Text shown.
-=-=-=-=-

We are experiencing an epidemic.  "Hacking" or Data Breaches have become commonplace...and that's dangerous.

As the frequency of hackings has increased, so is the likelihood that you will also be involved.  You may feel that you're a sitting duck in this scenario, because, after all, even though you have been most responsible and have put every security measure of which you are aware in place, you still have no control if your data is breached due to cyber criminal activity involving a third party (EX: Target or Blue Cross).

That is not exactly accurate.  As I've mentioned before in previous blogs, while it IS true that, if someone is specifically bound and determined to compromise your security, they will eventually succeed, the chances of this scenario happening are very small.  Odds are MUCH greater that if your information is compromised, it will be the result of a third party hacking.  And in this case, here is what you can do to increase your chances of NOT becoming a victim.

It bears repeating...The more deterrents in place, the less likely you become a cyber criminal victim.

-=-=-=-=-

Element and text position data
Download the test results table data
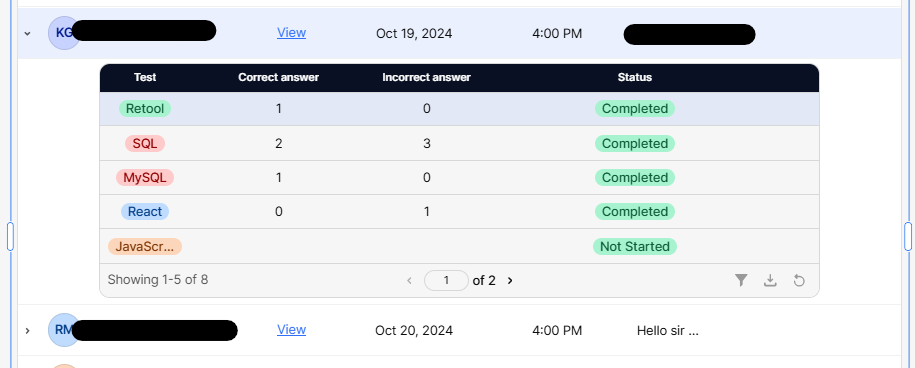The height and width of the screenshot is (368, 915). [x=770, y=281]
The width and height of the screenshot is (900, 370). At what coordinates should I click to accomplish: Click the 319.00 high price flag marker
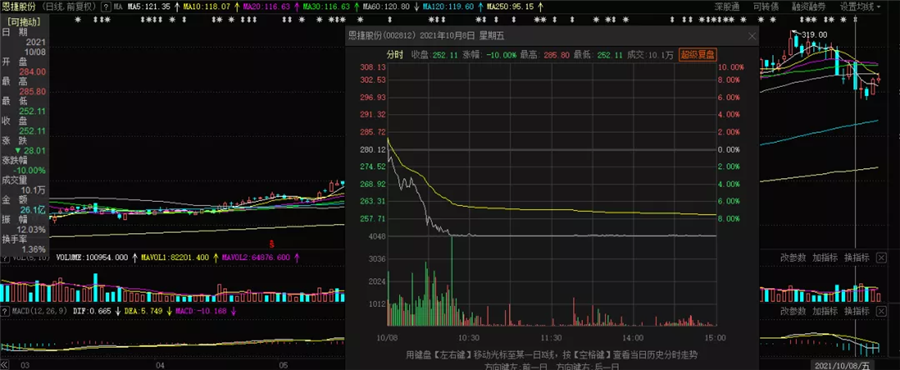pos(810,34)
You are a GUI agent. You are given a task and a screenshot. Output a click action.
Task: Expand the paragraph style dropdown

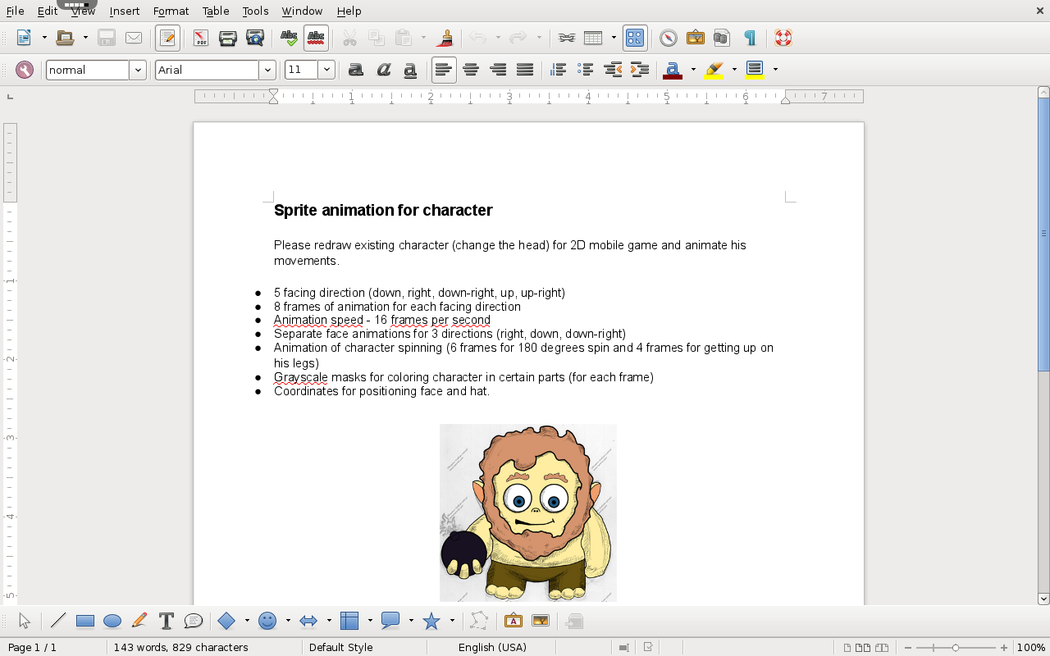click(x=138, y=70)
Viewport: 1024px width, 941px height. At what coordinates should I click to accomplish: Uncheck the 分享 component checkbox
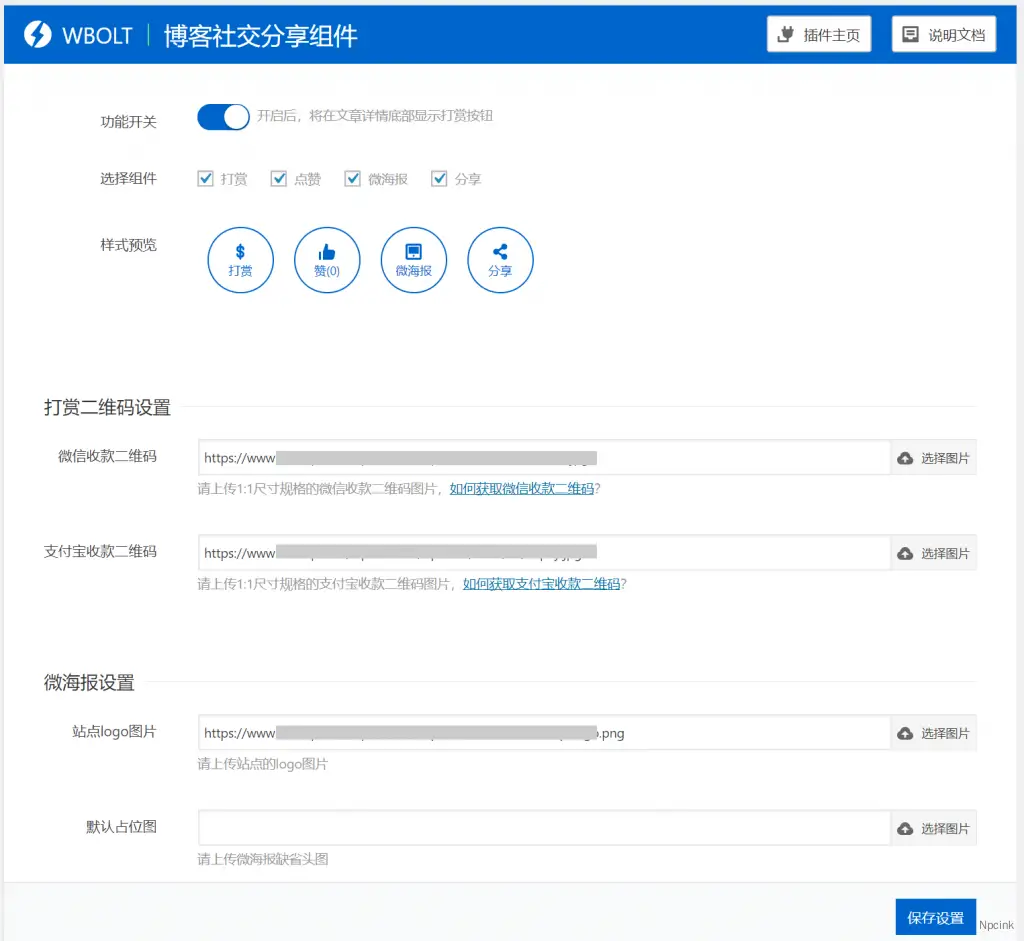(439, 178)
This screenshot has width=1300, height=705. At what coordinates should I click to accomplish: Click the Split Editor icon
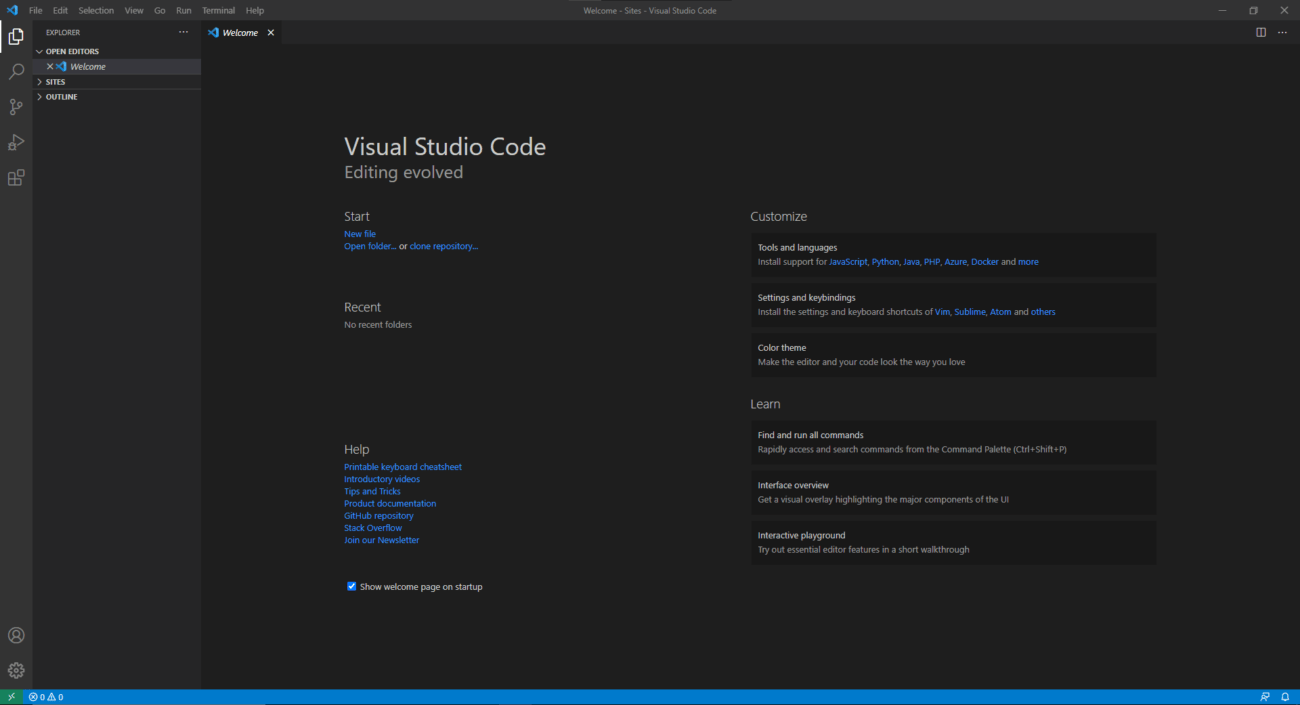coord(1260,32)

-=-=-=-=-

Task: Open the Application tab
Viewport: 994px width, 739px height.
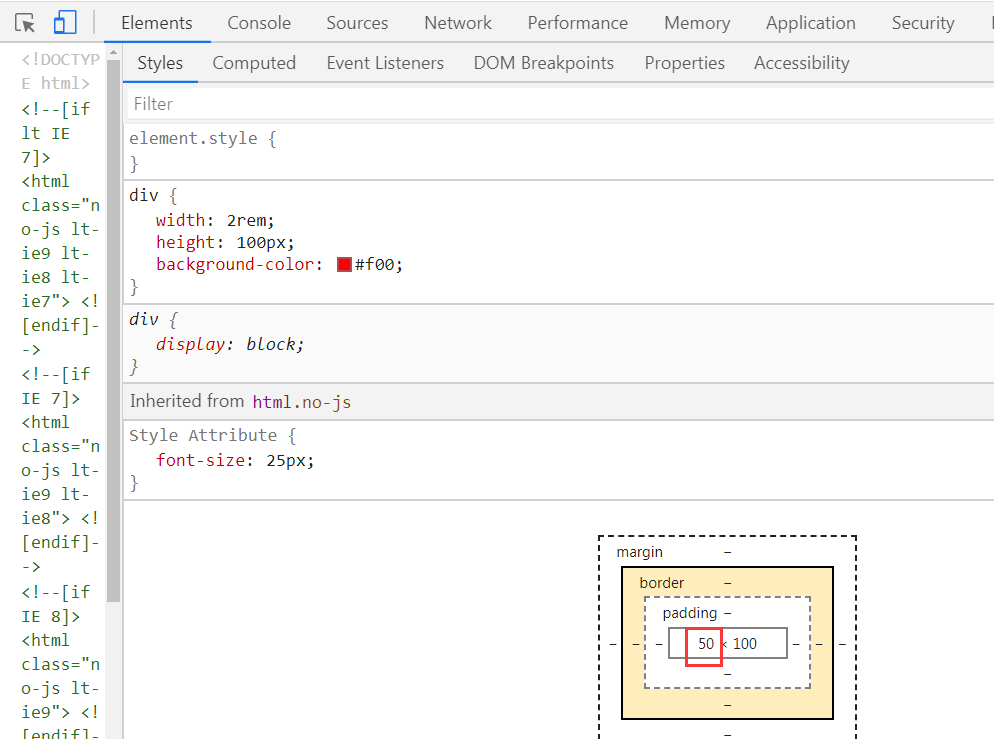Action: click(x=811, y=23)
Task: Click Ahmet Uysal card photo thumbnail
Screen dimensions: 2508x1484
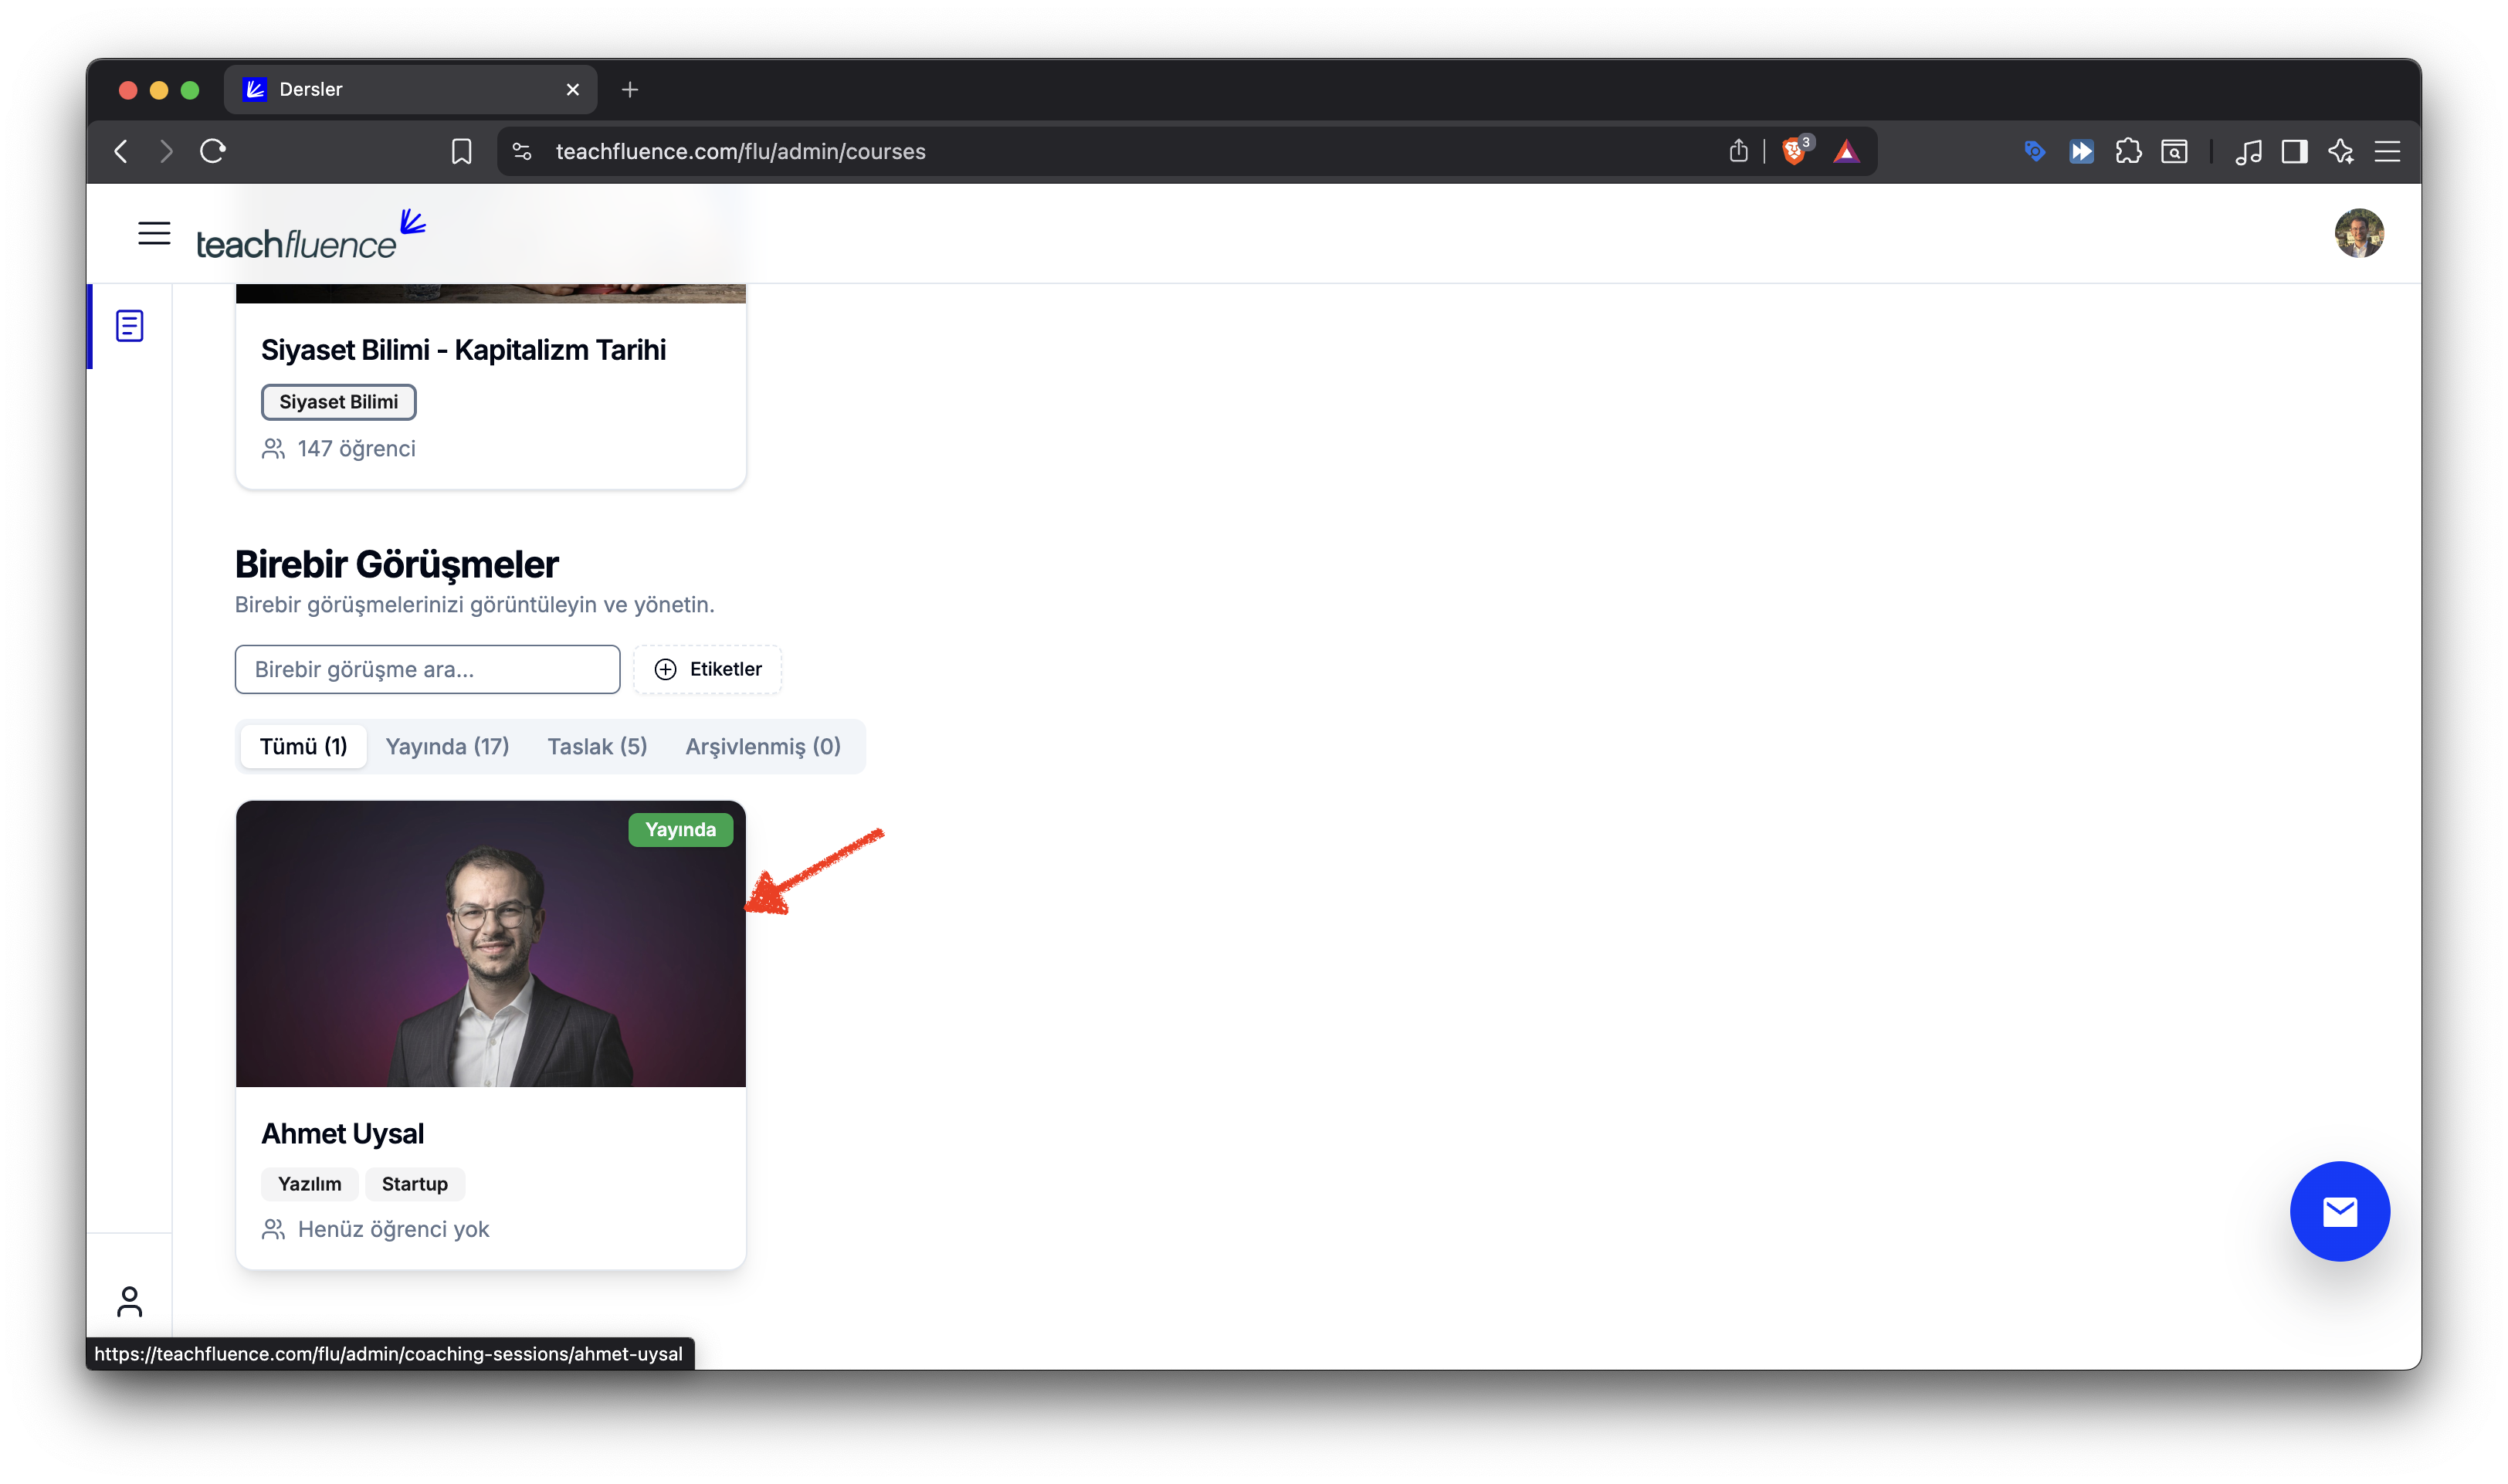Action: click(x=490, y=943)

-=-=-=-=-

What to work on.
1 - Answer these questions about the text on data breaches:
(a) Which two organizations does it name as examples of third parties?
(b) What does it say is much more likely than someone specifically targeting you?
(c) What does it say makes a person less likely to become a cyber criminal victim?
2 - Copy the passage from the text on data breaches starting at "We are experiencing" and ending at "or Blue Cross).".
3 - Pick up the text on data breaches after its final sentence and keep writing it.

Responses for each task.
1 -
(a) Target and Blue Cross.
(b) That your information is compromised through a third-party hacking.
(c) Having more deterrents in place.

2 -
We are experiencing an epidemic.  "Hacking" or Data Breaches have become commonplace...and that's dangerous.

As the frequency of hackings has increased, so is the likelihood that you will also be involved.  You may feel that you're a sitting duck in this scenario, because, after all, even though you have been most responsible and have put every security measure of which you are aware in place, you still have no control if your data is breached due to cyber criminal activity involving a third party (EX: Target or Blue Cross).

3 -
Common sense tells you, if your information is too difficult to "decode", just like a burglar to a house that has too many security features, a cyber criminal will move on to an easier target.

So, here are a few suggestions to try that might insure your personal "technological security"

  1. Use strong, complicated passwords.                                                                         The more complicated they are, with a mixture of letters, caps and symbols, the less likely your passwords can be decoded.                                                                                           
  2. Use a unique password in every new account or service.  DO NOT recycle your passwords.                                                                                                            
  3. Change your passwords often.                                                                                    
  4. Don't use Social Security numbers, phone numbers, addresses, or other personally identifiable information as passwords.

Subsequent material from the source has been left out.